Selected extract:
^^^^
Running Prometheus + Grafana on a single VPS

I run a bunch of services on a single Hetzner VPS. Nothing fancy — a few Node.js apps behind nginx, some cron jobs, the usual. For a long time my “monitoring” was htop over SSH and hoping nothing breaks while I sleep. That’s embarrassing to admit, but I think a lot of solo devs are in the same boat.

Why bother?

Two reasons. First, I woke up to a dead app that had been down for 11 hours. No alerts, no logs telling me when it happened, nothing. Second, I wanted to understand my resource usage — the VPS has 4 cores and 8GB RAM, and I had no idea if I was using 20% or 80%.

The usual answer is “use Datadog” or “use New Relic.” But I’m running side projects on a single box, not a startup. I don’t want to pay $15/month for monitoring that costs more than the server itself.

The stack

Prometheus  →  scrapes metrics every 15s
node_exporter  →  exposes system metrics (CPU, RAM, disk, network)
Grafana  →  dashboards and alerts

That’s the whole thing. All three run on the same VPS. Total RAM overhead: ~200MB.

The architecture is intentionally simple. node_exporter runs as a systemd service, exposes metrics on :9100. Your apps expose /metrics on their own ports. Prometheus scrapes all of them on a schedule and stores time-series data locally. Grafana queries Prometheus and visualizes it. No cloud, no SaaS, no per-seat pricing.

Setup

node_exporter is the easiest part — download the binary, run it, it exposes metrics on :9100. No config needed. The metrics it exports are comprehensive: CPU per-core, memory breakdown (not just “used”), disk I/O by device, network throughput by interface, filesystem usage per mount point, load average, file descriptor counts.
^^^^
Data lines:

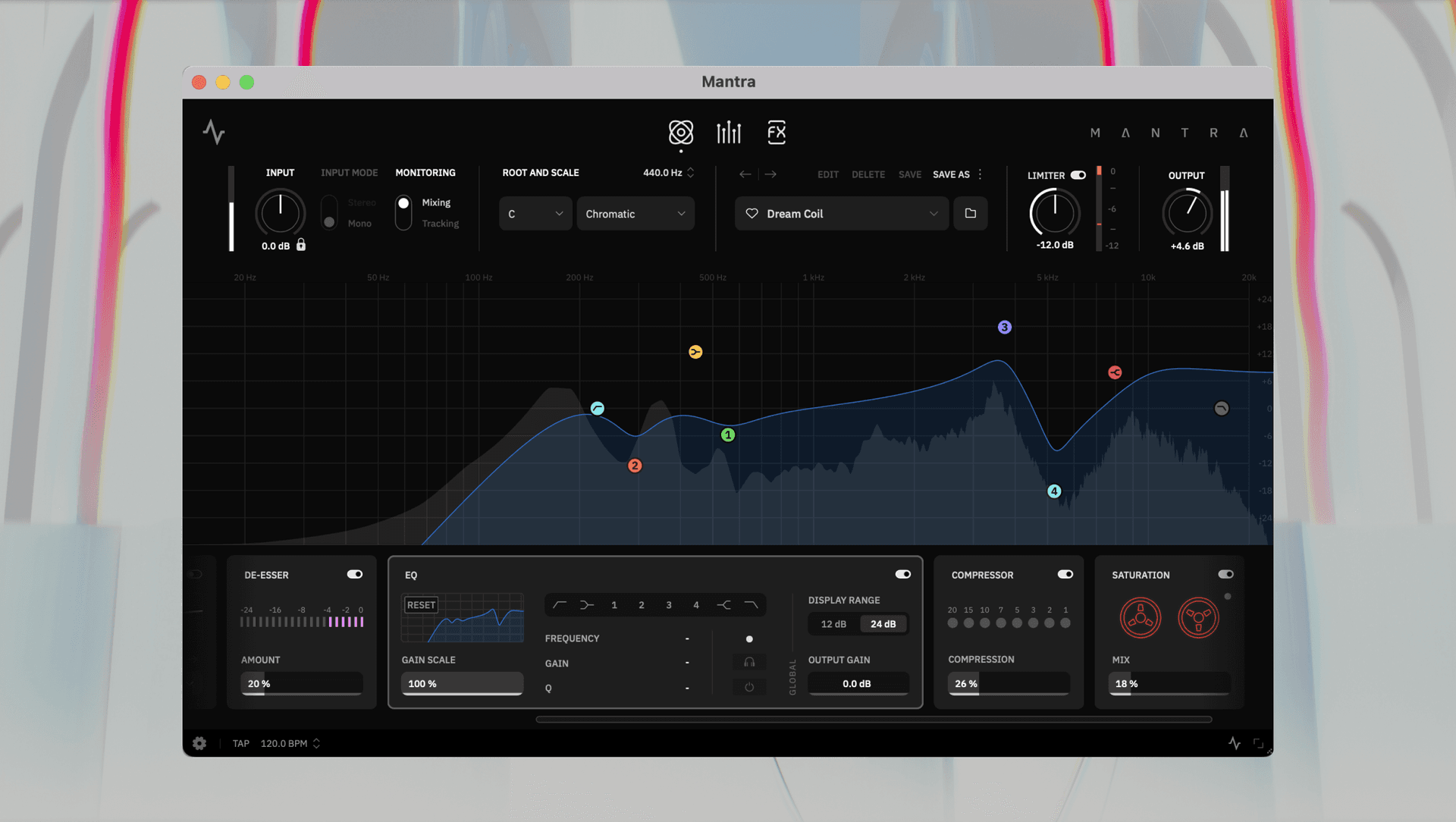Solo the EQ band with headphone icon
This screenshot has width=1456, height=822.
click(x=748, y=662)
^^^^
Objectives:
**a)** In the piece on running Prometheus and Grafana on a single VPS, do these statements agree with the text? (i) Prometheus, node_exporter and Grafana all run on the same VPS. (ii) node_exporter needs a configuration file before it exposes metrics. (iii) The app the author found dead had been down for 15 hours. Answer yes or no for each, quoting the words of the text that decide it.
**b)** According to the Prometheus and Grafana piece, why does the author pass over Datadog and New Relic? Answer in one to three sentences.
**c)** Write the next part of the piece on running Prometheus and Grafana on a single VPS, picking up after its last sentence.

Answers by task:
**a)**
(i) Yes: "All three run on the same VPS."
(ii) No: "No config needed."
(iii) No: "I woke up to a dead app that had been down for 11 hours."

**b)** The author runs side projects on a single box, not a startup. Paying $15/month would mean monitoring that costs more than the server itself.

**c)**
prometheus.yml is minimal:

global:
  scrape_interval: 15s
  evaluation_interval: 15s

scrape_configs:
  - job_name: 'node'
    static_configs:
      - targets: ['localhost:9100']

  - job_name: 'my-app'
    static_configs:
      - targets: ['localhost:3333']
    metrics_path: /metrics

If your app exposes a /metrics endpoint (and it should), Prometheus scrapes it alongside the system metrics. Most language ecosystems have a Prometheus client library. For Node.js, prom-client is the standard:

const client = require('prom-client');
const register = client.register;
client.collectDefaultMetrics();

app.get('/metrics', async (req, res) => {
  res.set('Content-Type', register.contentType);
  res.end(await register.metrics());
});

That gives you Node.js process metrics (event loop lag, heap usage, GC stats) for free, plus you can add custom metrics on top.

Grafana connects to Prometheus as a data source. I imported the “Node Exporter Full” dashboard (ID 1860) and had system metrics visualized in 30 seconds.

PromQL — the part people skip

Most guides stop at the pretty dashboard and don’t explain how to actually query Prometheus. That’s a shame because PromQL is where the power is. Let me share the queries I actually use.

CPU usage percentage:

100 - (avg by(instance) (rate(node_cpu_seconds_total{mode="idle"}[5m])) * 100)

node_cpu_seconds_total is a counter, so we use rate() to get the per-second rate over a 5-minute window. Mode “idle” is what’s not being used, so we subtract from 100. The avg by(instance) aggregates across all cores.

Memory usage percentage:

(1 - node_memory_MemAvailable_bytes / node_memory_MemTotal_bytes) * 100

Use MemAvailable, not MemFree. Available accounts for cached/buffered memory that’s reclaimable — free doesn’t. MemFree on Linux is almost always low and almost always meaningless.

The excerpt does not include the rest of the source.